Il fronce les sourcils et me dit d'un air railleur :
— Tu comptes me torturer ?
— Non. Je voudrais simplement m'assurer que vous n'allez pas vous vider de votre sang dans MA maison. J'aimerais mieux ne pas avoir à porter votre cadavre jusqu'à la benne à ordures au bout de la rue.
Voyant qu'il continue à me fixer stoïquement d'un air méfiant, je râle en reposant mon attirail sur le comptoir et d'une main attrape fermement son poignet pour pouvoir dérouler le chiffon qui lui sert de bandage de fortune.
— Allez, ne faites pas votre chochotte ! Laissez-moi regarder ça.
Il grogne, visiblement retissant, mais se laisse faire. Je déroule lentement ce que je découvre être le tee-shirt qu'il portait tout à l'heure. Je le jette dans l'évier et me penche un peu pour examiner son entaille qui finalement me parait minuscule. Etant donnée l'hémorragie, je m'attendais presque à lui découvrir un doigt en moins. La plaie n'est pas bien grande mais à l'air d'être profonde. Il tressaille à peine lorsque je tâte la chair autour de sa blessure mais je marmonne tout de même une excuse tout en continuant mon examen.

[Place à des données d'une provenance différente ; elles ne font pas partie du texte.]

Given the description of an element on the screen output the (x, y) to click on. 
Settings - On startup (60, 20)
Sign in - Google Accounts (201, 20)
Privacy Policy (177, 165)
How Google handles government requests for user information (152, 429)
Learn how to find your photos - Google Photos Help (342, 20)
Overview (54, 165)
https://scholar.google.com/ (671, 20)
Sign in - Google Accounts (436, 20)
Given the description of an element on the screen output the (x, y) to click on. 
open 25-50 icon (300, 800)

J'imbibe la compresse de Biseptine et commence à panser sa coupure en la tapotant délicatement, avant de me reprendre et de terminer ma tâche beaucoup plus vigoureusement, lui arrachant avec satisfaction quelques froncements de sourcils. Au bout de la quatrième compresse, sa coupure et le reste de sa main sont enfin propres. Pour le plaisir, j'actionne le spray désinfectant une dernière fois sur sa plaie. En vain, car je n'arrive à lui voler ni rictus ni sifflement de douleur. Comme s'il avait deviné mes intentions sadiques, je découvre en relevant les yeux qu'il me fixe malicieusement, un petit sourire aux lèvres. Il rit brièvement mais me laisse continuer tandis que je dispose quatre bandes de sutures adhésives le long de la coupure et que je recouvre le tout d'une dernière compresse, avant de bander sa main.

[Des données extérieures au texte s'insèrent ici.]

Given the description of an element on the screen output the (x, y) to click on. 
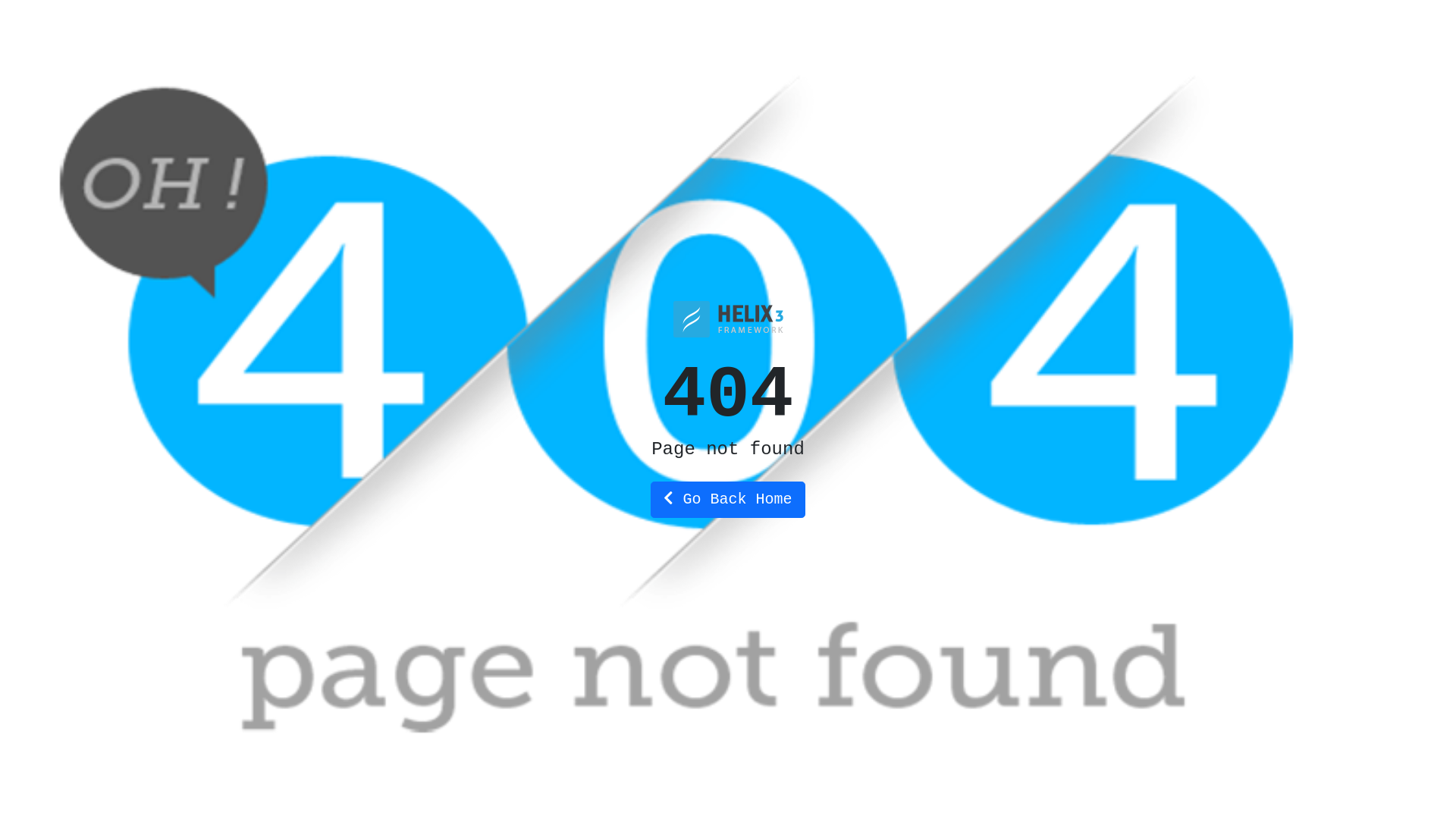
Go Back Home Element type: text (727, 499)
Given the description of an element on the screen output the (x, y) to click on. 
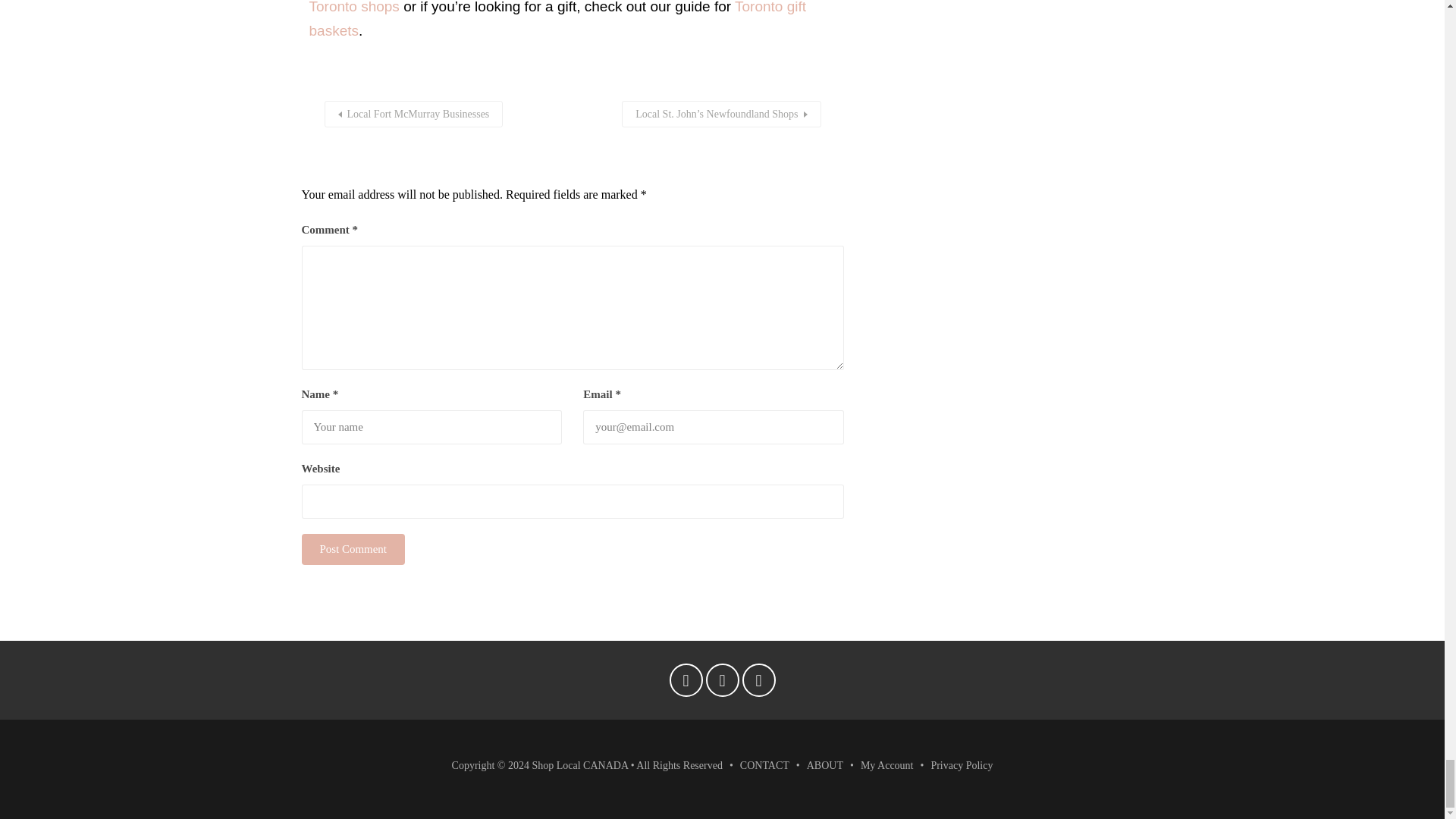
Post Comment (352, 549)
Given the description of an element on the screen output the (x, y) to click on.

— Tu as l'air d'avoir fait ça toute votre vie, me dit-il. Il a l'air curieux et un peu surpris. Je lui réponds distraitement en disposant un dernier morceau de sparadrap pour maintenir en place le bandage.

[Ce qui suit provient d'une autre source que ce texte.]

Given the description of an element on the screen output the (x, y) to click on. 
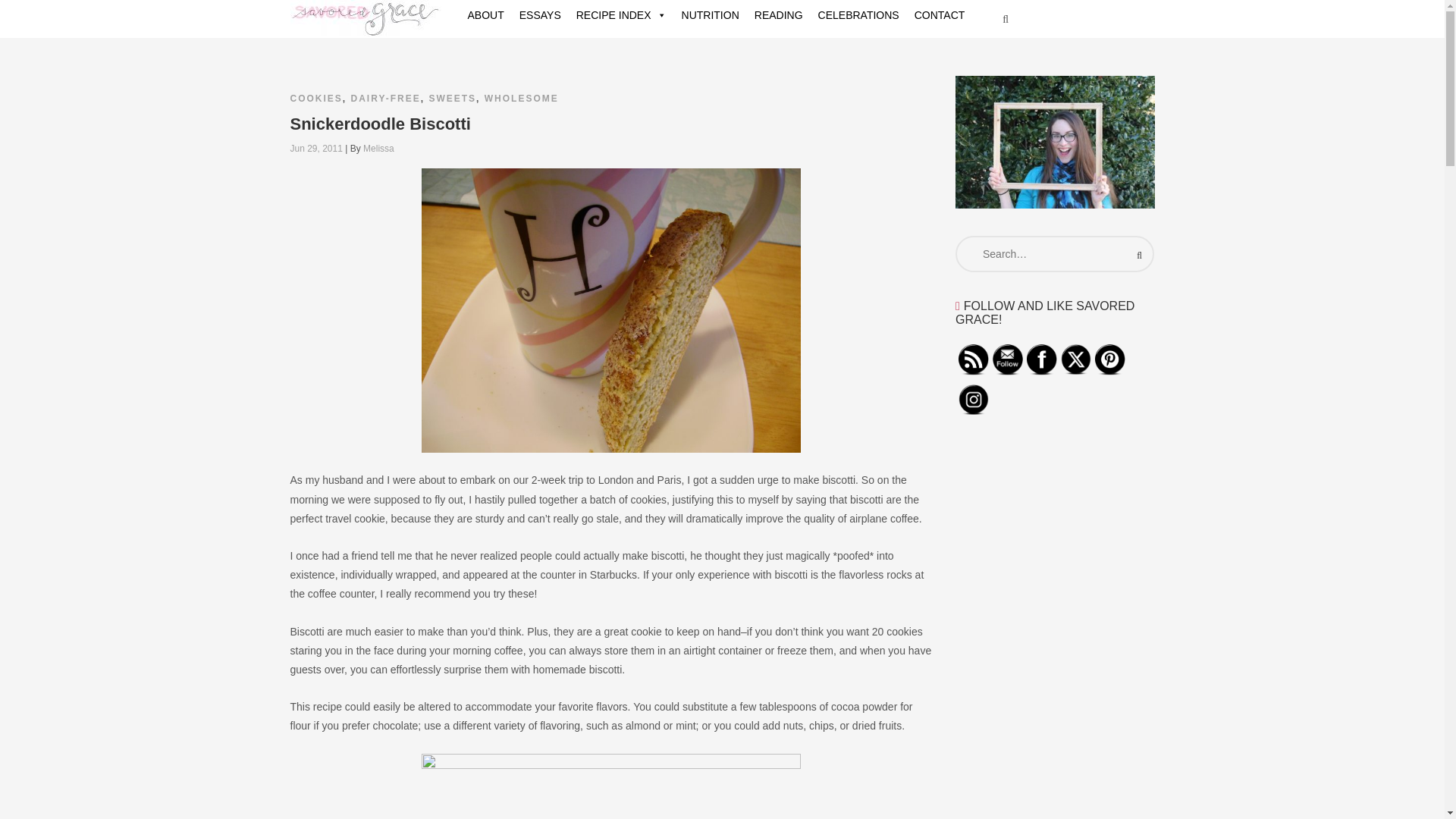
ESSAYS (540, 15)
Wet and Dry (611, 786)
RSS (973, 359)
CONTACT (939, 15)
CELEBRATIONS (858, 15)
READING (778, 15)
RECIPE INDEX (621, 15)
NUTRITION (710, 15)
Snickerdoodle Biscotti and Coffee (611, 310)
Facebook (1041, 359)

— Mon frère avait à peine quinze ans qu'il s'était déjà fracturé l'intégralité des deux cent six os du corps humain. Je vous laisse imaginer le nombre de fois où il est rentré à la maison avec des blessures en tout genre. La plupart du temps, c'est moi qui le soignais. Cette mauviette avait trop peur de se faire étrangler par Annie !
Je souris en repensant à la tête de ma grand-mère la fois où Clark était rentré à la maison avec un sourcil en moins après avoir joué avec le chalumeau du voisin.
— Tout s'explique donc... Je comprends mieux d'où vient ton goût prononcé pour la torture, me répond-il avec un air narquois.
Ignorant sa remarque, je rassemble le kit de premier soin dans la boite et la replace dans le placard. Quand je me retourne, je le surprends en train de me reluquer les fesses. Il grimace imperceptiblement et se retourne rapidement pour attraper les compresses et leurs emballages avant de les balancer dans la poubelle sous l'évier. Je l'observe en souriant et jubile tandis qu'il tente vainement de masquer sa gêne.
Les hommes sont tous les mêmes...
— Comment c'est arrivé ?
— Quoi ? me répond-il un peu trop vite.
— Votre main ... J'ajoute en détachant exagérément chaque syllabe et en haussant le sourcil.
— Oh. J'ai voulu changer le miroir de la salle de bain. Mais je suis visiblement maladroit aujourd'hui.
Évitant manifestement mon regard, il continu de s'affairer, passant un coup d'éponge sur le comptoir. Il attrape ensuite son Tee-shirt dans l'évier et d'une main, commence à le rincer. J'observe le filet rouge qui s'échappe du tissu et qui s'éclairci peu à peu. Je prends appuie sur le plan de travail derrière moi et histoire de l'incommoder davantage, je rétorque:
— Maladroit ou perturbé ... ?
Ignorant ma question embarrassante, il lâche son tee-shirt dans le fond de l'évier, ferme le robinet et se tourne face à moi, le visage fermé.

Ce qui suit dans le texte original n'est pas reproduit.